WORK TO COMPLETE
Copy exactly, please, the lines of the data from its start through the line containing "Task: Select the Wireless WS 2 icon".

DATA PROVIDED

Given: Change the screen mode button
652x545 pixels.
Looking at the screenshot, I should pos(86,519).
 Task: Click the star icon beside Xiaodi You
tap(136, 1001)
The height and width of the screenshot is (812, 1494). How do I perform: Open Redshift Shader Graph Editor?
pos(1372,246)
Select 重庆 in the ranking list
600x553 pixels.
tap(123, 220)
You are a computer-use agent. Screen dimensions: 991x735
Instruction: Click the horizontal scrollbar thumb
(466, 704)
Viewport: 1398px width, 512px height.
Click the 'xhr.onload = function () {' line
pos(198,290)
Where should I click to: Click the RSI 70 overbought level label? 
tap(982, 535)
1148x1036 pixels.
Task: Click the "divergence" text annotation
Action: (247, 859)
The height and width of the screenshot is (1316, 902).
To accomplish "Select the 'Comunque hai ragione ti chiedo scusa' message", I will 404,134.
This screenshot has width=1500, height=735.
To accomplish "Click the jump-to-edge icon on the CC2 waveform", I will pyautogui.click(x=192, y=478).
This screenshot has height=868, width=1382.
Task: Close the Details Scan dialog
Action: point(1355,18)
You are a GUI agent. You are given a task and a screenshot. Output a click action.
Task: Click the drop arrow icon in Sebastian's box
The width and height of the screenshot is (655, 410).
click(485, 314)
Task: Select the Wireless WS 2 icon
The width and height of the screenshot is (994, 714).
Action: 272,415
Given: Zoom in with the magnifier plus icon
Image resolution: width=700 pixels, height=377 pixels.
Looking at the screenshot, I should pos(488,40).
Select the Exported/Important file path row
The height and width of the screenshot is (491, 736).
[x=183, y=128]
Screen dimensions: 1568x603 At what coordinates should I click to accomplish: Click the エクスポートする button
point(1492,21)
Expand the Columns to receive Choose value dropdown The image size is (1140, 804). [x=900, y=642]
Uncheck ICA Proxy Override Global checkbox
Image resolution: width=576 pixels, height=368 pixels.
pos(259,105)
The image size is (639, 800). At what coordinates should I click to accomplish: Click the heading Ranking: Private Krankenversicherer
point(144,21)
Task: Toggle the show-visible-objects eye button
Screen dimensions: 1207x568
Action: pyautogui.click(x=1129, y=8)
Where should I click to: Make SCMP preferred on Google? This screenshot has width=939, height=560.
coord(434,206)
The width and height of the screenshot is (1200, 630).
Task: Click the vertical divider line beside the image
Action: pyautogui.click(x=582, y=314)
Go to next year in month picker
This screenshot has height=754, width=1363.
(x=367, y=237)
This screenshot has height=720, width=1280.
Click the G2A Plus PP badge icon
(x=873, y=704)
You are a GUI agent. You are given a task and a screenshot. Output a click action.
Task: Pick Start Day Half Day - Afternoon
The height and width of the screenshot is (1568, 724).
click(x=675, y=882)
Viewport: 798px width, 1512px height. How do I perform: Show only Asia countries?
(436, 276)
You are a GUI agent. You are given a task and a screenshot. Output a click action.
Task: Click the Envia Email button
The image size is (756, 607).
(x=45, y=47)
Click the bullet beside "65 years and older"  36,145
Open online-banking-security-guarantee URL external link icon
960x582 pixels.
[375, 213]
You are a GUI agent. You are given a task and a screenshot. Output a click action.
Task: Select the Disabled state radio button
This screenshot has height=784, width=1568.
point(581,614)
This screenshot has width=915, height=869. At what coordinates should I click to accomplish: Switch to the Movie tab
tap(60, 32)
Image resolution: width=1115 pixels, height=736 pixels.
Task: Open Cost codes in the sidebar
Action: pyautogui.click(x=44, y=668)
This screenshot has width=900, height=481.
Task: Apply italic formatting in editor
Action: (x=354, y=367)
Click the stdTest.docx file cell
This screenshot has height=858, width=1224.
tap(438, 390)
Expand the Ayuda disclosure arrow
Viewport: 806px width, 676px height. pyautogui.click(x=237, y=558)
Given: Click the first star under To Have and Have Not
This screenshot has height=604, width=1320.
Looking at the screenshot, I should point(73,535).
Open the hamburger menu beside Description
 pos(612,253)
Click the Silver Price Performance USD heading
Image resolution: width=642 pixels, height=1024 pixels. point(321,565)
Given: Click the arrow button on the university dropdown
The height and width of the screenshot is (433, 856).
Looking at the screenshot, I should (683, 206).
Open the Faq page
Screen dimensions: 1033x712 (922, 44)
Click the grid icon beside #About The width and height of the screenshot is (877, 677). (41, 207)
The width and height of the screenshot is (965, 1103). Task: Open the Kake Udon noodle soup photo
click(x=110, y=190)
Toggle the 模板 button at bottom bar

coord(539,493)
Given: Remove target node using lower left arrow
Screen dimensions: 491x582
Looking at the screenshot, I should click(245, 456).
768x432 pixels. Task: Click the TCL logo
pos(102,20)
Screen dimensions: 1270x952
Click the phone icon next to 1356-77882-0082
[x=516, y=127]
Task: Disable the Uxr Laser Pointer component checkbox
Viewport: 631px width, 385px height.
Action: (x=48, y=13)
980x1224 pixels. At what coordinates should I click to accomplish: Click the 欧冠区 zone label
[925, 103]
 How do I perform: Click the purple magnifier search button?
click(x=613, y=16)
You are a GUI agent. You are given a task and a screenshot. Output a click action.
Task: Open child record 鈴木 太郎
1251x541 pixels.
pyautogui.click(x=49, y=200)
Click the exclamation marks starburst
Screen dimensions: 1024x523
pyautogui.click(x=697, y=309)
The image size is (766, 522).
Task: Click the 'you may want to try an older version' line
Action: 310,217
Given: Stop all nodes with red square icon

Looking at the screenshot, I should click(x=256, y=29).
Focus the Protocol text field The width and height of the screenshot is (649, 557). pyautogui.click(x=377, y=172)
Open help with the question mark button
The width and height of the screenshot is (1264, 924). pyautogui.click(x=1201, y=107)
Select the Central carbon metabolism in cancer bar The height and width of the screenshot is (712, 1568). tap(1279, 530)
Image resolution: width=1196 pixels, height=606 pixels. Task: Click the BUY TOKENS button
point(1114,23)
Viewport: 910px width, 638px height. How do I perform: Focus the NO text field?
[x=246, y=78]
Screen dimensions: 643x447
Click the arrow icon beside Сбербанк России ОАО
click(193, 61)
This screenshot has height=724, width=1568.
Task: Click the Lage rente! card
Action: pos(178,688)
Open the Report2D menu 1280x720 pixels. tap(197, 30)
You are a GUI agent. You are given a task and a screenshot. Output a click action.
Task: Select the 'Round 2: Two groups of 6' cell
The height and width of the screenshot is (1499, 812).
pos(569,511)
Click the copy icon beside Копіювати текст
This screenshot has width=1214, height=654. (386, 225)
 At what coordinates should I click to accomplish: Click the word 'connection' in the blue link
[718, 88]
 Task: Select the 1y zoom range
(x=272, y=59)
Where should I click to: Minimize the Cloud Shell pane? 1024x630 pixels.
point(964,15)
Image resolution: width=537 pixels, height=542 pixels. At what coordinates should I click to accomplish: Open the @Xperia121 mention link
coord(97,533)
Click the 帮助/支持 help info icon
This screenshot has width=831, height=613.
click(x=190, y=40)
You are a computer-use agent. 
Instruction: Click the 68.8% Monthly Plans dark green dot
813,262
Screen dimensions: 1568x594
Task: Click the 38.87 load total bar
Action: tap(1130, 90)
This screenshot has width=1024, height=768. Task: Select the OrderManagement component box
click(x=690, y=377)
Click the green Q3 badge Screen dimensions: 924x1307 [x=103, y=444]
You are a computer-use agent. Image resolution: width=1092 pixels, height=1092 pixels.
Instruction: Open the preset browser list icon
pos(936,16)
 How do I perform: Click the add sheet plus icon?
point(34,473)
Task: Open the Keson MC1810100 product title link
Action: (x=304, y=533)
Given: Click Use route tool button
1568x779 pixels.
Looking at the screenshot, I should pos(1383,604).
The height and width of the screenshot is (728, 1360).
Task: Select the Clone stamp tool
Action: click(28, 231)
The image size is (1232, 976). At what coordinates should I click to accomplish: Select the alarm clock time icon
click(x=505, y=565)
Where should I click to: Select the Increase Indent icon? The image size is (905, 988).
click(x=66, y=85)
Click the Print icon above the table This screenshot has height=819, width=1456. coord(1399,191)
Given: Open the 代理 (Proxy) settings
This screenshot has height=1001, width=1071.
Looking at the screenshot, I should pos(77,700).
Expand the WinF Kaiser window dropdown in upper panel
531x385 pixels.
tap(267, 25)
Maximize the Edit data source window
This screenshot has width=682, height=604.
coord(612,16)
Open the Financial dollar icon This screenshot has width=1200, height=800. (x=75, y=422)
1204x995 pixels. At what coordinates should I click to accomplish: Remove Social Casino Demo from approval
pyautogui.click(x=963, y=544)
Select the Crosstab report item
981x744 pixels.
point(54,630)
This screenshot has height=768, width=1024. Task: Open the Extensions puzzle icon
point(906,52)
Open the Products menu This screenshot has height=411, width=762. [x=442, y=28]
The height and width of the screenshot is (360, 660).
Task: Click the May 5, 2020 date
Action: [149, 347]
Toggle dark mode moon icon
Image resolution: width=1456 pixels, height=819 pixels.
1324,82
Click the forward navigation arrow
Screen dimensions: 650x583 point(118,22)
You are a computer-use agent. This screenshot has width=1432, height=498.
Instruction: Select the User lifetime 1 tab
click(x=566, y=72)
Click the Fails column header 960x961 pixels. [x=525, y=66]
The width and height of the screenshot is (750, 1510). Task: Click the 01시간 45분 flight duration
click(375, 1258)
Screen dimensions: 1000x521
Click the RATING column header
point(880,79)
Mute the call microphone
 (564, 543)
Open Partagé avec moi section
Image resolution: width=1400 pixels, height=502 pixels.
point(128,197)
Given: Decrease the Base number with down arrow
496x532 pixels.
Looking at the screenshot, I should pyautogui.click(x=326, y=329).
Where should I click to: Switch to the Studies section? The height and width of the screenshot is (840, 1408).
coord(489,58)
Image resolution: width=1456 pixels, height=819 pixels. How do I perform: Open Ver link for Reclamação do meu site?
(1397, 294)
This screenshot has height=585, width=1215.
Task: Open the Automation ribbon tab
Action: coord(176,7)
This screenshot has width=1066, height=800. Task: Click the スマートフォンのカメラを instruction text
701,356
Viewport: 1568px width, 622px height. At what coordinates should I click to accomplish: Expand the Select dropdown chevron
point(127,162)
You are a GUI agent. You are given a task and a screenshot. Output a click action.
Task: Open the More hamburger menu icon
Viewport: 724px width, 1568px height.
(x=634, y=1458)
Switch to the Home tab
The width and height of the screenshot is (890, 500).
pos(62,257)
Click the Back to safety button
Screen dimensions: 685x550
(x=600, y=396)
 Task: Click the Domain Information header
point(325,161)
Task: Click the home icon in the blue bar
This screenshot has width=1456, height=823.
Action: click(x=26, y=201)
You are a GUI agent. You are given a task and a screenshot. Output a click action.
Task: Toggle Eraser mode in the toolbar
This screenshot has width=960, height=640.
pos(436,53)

ANSWER TO THE PROBLEM
Given: Change the screen mode button
652x545 pixels.
Looking at the screenshot, I should pos(86,519).
 Task: Click the star icon beside Xiaodi You
tap(136, 1001)
The height and width of the screenshot is (812, 1494). How do I perform: Open Redshift Shader Graph Editor?
pos(1372,246)
Select 重庆 in the ranking list
600x553 pixels.
tap(123, 220)
You are a computer-use agent. Screen dimensions: 991x735
Instruction: Click the horizontal scrollbar thumb
(466, 704)
Viewport: 1398px width, 512px height.
Click the 'xhr.onload = function () {' line
pos(198,290)
Where should I click to: Click the RSI 70 overbought level label? 
tap(982, 535)
1148x1036 pixels.
Task: Click the "divergence" text annotation
Action: (247, 859)
The height and width of the screenshot is (1316, 902).
To accomplish "Select the 'Comunque hai ragione ti chiedo scusa' message", I will 404,134.
This screenshot has width=1500, height=735.
To accomplish "Click the jump-to-edge icon on the CC2 waveform", I will pyautogui.click(x=192, y=478).
This screenshot has height=868, width=1382.
Task: Close the Details Scan dialog
Action: point(1355,18)
You are a GUI agent. You are given a task and a screenshot. Output a click action.
Task: Click the drop arrow icon in Sebastian's box
The width and height of the screenshot is (655, 410).
click(485, 314)
Task: Select the Wireless WS 2 icon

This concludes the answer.